__Try it__
Copy the rows below word for word.

__Records to use__
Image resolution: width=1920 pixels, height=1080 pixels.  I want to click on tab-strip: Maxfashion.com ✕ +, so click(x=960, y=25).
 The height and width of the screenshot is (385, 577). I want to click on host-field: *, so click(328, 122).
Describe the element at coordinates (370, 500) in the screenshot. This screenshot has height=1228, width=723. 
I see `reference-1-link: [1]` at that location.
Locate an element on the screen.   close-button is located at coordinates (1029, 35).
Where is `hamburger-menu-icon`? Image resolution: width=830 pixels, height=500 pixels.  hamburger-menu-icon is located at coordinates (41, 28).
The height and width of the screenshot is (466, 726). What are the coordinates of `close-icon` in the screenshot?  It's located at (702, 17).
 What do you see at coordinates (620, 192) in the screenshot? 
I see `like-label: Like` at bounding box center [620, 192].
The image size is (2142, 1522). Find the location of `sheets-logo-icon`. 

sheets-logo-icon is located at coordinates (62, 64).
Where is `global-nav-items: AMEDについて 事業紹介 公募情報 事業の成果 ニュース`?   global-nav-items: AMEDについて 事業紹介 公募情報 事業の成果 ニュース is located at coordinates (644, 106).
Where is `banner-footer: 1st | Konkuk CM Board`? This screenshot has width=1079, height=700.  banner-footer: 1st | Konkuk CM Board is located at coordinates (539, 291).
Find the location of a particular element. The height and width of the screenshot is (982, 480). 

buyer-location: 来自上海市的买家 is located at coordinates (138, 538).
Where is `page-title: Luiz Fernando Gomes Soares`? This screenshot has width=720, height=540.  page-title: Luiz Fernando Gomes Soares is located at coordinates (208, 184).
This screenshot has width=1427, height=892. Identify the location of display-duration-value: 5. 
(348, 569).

__Answer space__
Image resolution: width=1920 pixels, height=1080 pixels.  I want to click on tab-strip: Maxfashion.com ✕ +, so click(x=960, y=25).
 The height and width of the screenshot is (385, 577). I want to click on host-field: *, so click(328, 122).
Describe the element at coordinates (370, 500) in the screenshot. This screenshot has height=1228, width=723. 
I see `reference-1-link: [1]` at that location.
Locate an element on the screen.   close-button is located at coordinates (1029, 35).
Where is `hamburger-menu-icon`? Image resolution: width=830 pixels, height=500 pixels.  hamburger-menu-icon is located at coordinates (41, 28).
The height and width of the screenshot is (466, 726). What are the coordinates of `close-icon` in the screenshot?  It's located at (702, 17).
 What do you see at coordinates (620, 192) in the screenshot? 
I see `like-label: Like` at bounding box center [620, 192].
The image size is (2142, 1522). Find the location of `sheets-logo-icon`. 

sheets-logo-icon is located at coordinates (62, 64).
Where is `global-nav-items: AMEDについて 事業紹介 公募情報 事業の成果 ニュース`?   global-nav-items: AMEDについて 事業紹介 公募情報 事業の成果 ニュース is located at coordinates (644, 106).
Where is `banner-footer: 1st | Konkuk CM Board`? This screenshot has width=1079, height=700.  banner-footer: 1st | Konkuk CM Board is located at coordinates (539, 291).
Find the location of a particular element. The height and width of the screenshot is (982, 480). 

buyer-location: 来自上海市的买家 is located at coordinates (138, 538).
Where is `page-title: Luiz Fernando Gomes Soares`? This screenshot has width=720, height=540.  page-title: Luiz Fernando Gomes Soares is located at coordinates (208, 184).
This screenshot has width=1427, height=892. Identify the location of display-duration-value: 5. 
(348, 569).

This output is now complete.